Things I Think About
Posted by jtbourne on July 3, 2009 · 4 Comments
ShareThis
I’ve been mulling over a little theory on the relationship between how men drink and masculinity.

I’m not talking about the standard “lifted pinky means you’re gay”, I’m talking about the part of the cup a guy chooses to drink from implies how much of a “dude” he thinks he is.
It’s all in the rotation. Imagine a guy drinking out of a Solo cup. The standard action is straight back over the thumb, and into the mouth. Again, standard. Drinking from the cup’s “six o’clock”
Since I’ve been on Long Island, I’ve noticed the real dude-dudes drinking from over around the nine o’clock, in a wrist-pointed-away-from-the-mouth motion. And, inversely, the feminine way to drink would be between the 3 – 6 o’clock part of the cup. Make the motion right now.
In a related story, Sean Avery was just seen at the Vogue company picnic drinking from 2:15. Kinda weird.
*****
Is there, in our society, a less sincere event then the “Happy Birthday” song at a restaurant? You know, with the claps, and the general degradation of all parties involved? I’ve worked in restaurants, and know how little I cared.
I can’t imagine how little the guy texting from behind the waitress during the song cares that some shmo was born on that day 29 years ago. Can we all agree to stop this madness? We can? Great.
*****
Good news. I’m starting a non-specific sports team so hesitant players can be happy. We’ll have an unlimited budget to pay them ludicrous sums, and all we’ll do is put the players through rigorous spa days, while giving them tons of press conferences so they can be rich and happy, but also still famous.
Please welcome your SomeWhereWarm Flip-Floppers!
Dany Heatley
Brett Favre (C)
Michael Jordan (A)
Peter Forsberg
Mats Sundin
Substitutes:
Stephon Marbury
Eminem
Floyd Mayweather Jr.
*****
Personal opinion: Tiger Woods is the biggest name is sports. Bigger than A-Rod, or Crosby, and only challenged by Lebron.
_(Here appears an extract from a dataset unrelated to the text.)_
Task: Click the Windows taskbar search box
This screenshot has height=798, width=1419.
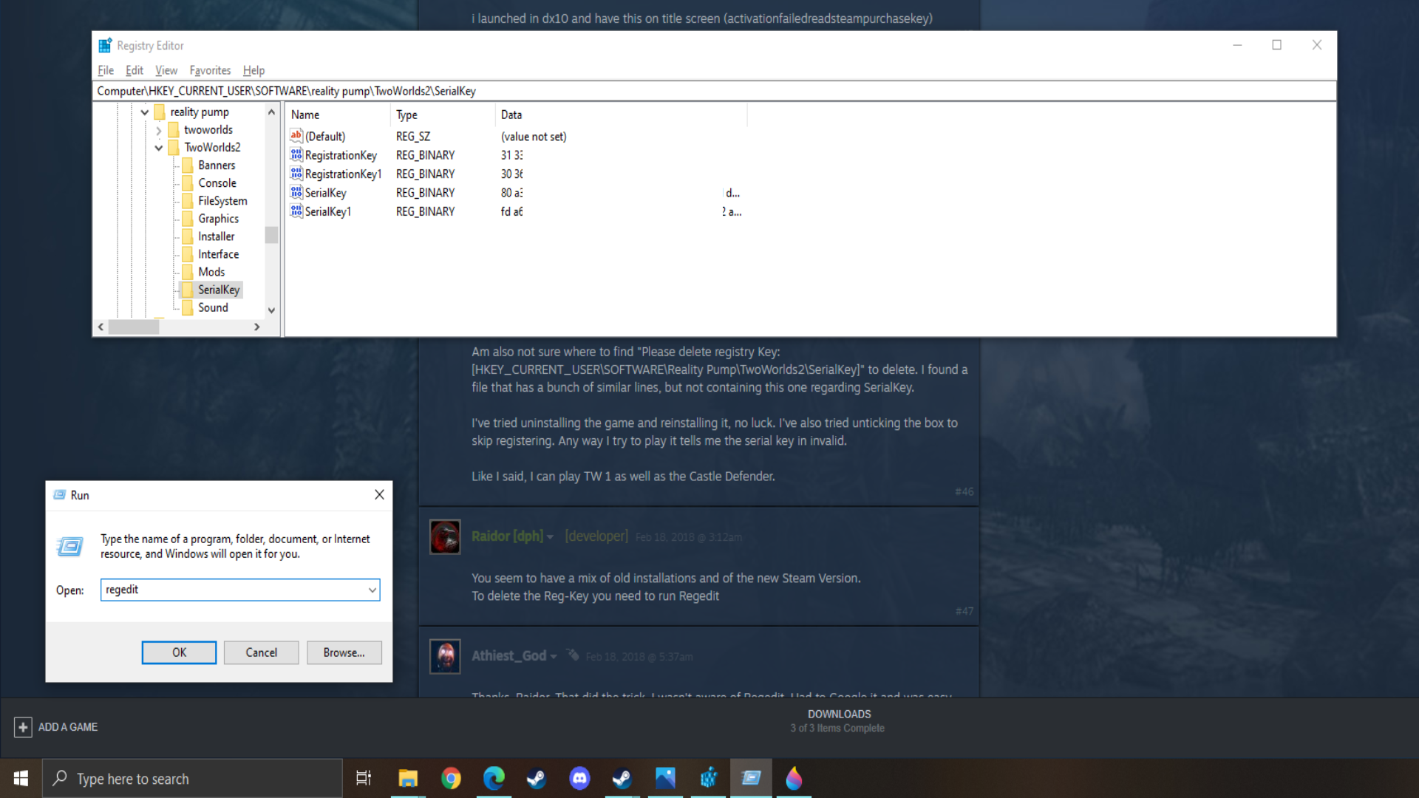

He does a two-part interview with Michael Wilbon, and listening to it, I feel like I’ve never heard him speak before. He’s so mysterious and intense, we don’t learn much from him in post (or pre) golf discussions.
This guy is just at such a stupid level of talent its unfair (one stroke back right now). So yeah, this was my blurb to declare him the biggest name in sports.
[polldaddy poll=1755857]
Enjoy your weekend!


I'm a hockey player turned writer. After playing for Alaska Anchorage in the WCHA (NCAA), I carried on with an NHL tryout (New York Islanders in 2007) before spending a couple seasons in the AHL/ECHL (last year was 2008-09). My father, Bob Bourne, won four Stanley Cups with the Islanders in the '80's, as did my fiancee's dad, Clark Gillies. I'm now the web editor for theScore's hockey blog "Backhand Shelf."
Tiger is the biggest name in sports and second place isn’t even close too him. I was gonna leave you a message a couple of blogs ago and call you a bitch because you were on heatley’s side but now I’ve seen that you see the light….good job
Just think, without that psych degree you’d probably just be sitting around enjoying your beer like a sucker.
So does the Islanders youth movement start to bear fruit next year or has Snow erred in staying out of the big-name contract talks? I always expect someone big to go the island and end this “prolonged period of stagnation”, why doesn’t anyone big go out there???
Saku Koivu currently negotiating with the Flip-Floppers???
I heard he couldn’t decide whether he was negotiating with them or not. He said he’d know if he’s negotiating with them today… or tomorrow. He wasn’t sure.